8. The method for controlling combustion air volume in a biomass burner according to claim 1, characterized in that, Step S5 includes: Electromechanical transfer function mapping is performed on the compensated target air volume to obtain the frequency command signal; Based on the preset minimum speed lower limit threshold and maximum speed upper limit threshold of the fan under ignition conditions, the frequency command signal is subjected to dual extreme value limiting saturation truncation processing to obtain the control command of the air distribution actuator.
9. The method for controlling combustion air volume in a biomass burner according to claim 7, characterized in that, The baseline target air volume and the perturbation air volume compensation values in the variable set to be superimposed are superimposed using a feedforward envelope to obtain the compensated target air volume, including: The proportion of the micro-perturbation airflow compensation value in the superimposed variable group to the baseline target airflow is calculated and a nonlinear heat dissipation penalty is constructed to obtain the convective heat dissipation penalty factor.
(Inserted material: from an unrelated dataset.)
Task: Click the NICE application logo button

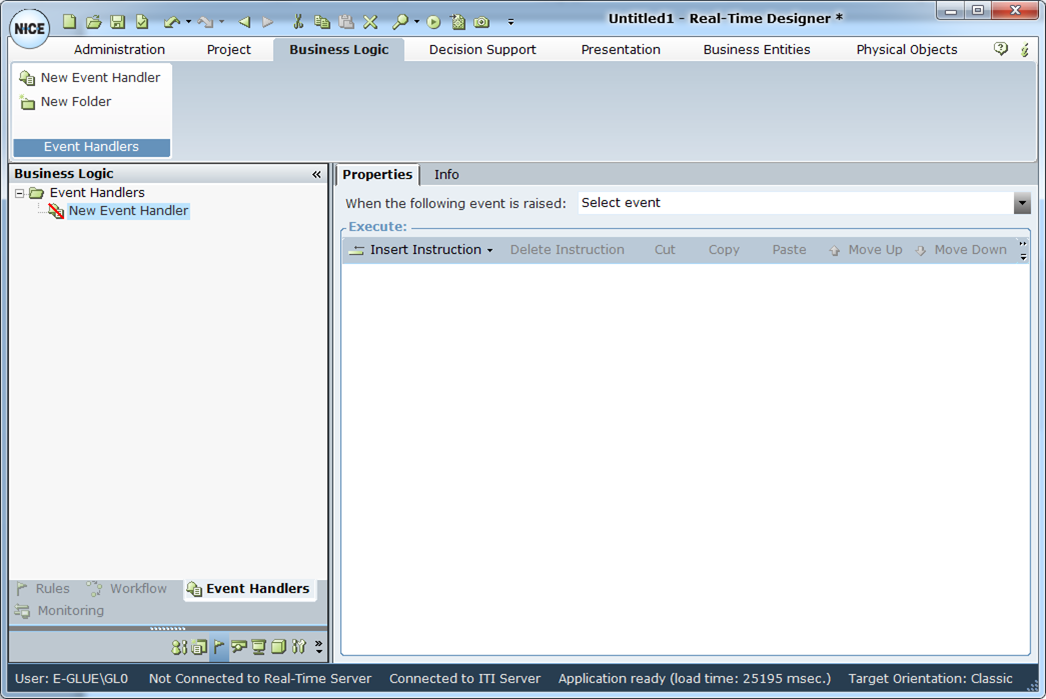Action: point(29,28)
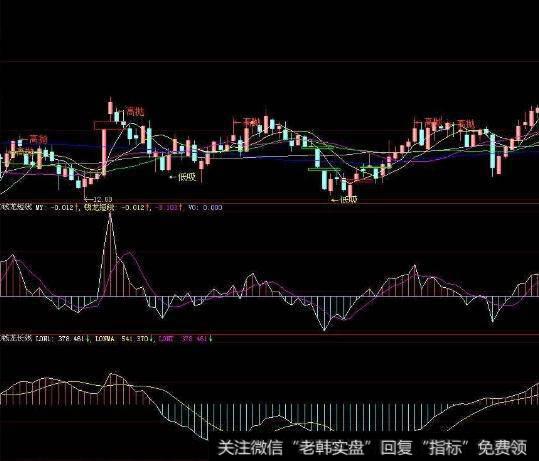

The micro-disturbance airflow compensation value and the convective heat dissipation penalty factor are subjected to adversarial adaptive suppression to obtain the constraint compensation value; The baseline target air volume and the constraint compensation value are superimposed in a controlled manner to obtain the compensated target air volume.
10. A combustion air volume control system for a biomass burner, characterized in that, include: The filtering extraction and differential mapping module is used to filter, extract and differentially map the raw sensor data stream during the cold furnace ignition stage to obtain the thermal feature vector; The energy stripping and inversion module is used to perform energy stripping and inversion processing on the thermal feature vector to obtain the instantaneous volatile release rate. The benchmark target air volume estimation module is used to estimate the benchmark target air volume under the anti-blowout safety constraint based on the instantaneous volatile release rate and the hot characteristic vector to obtain the benchmark target air volume; The polarity discrimination and perturbation compensation module is used to perform polarity discrimination and perturbation compensation processing on the baseline target air volume and thermal characteristic vector to obtain the compensated target air volume; The engineering mapping and limiting truncation module is used to perform engineering mapping and limiting truncation processing on the compensated target air volume to obtain the air distribution actuator control command. The air distribution actuator control command is output to the variable frequency drive device of the combustion fan to complete the dynamic air volume regulation during the ignition stage.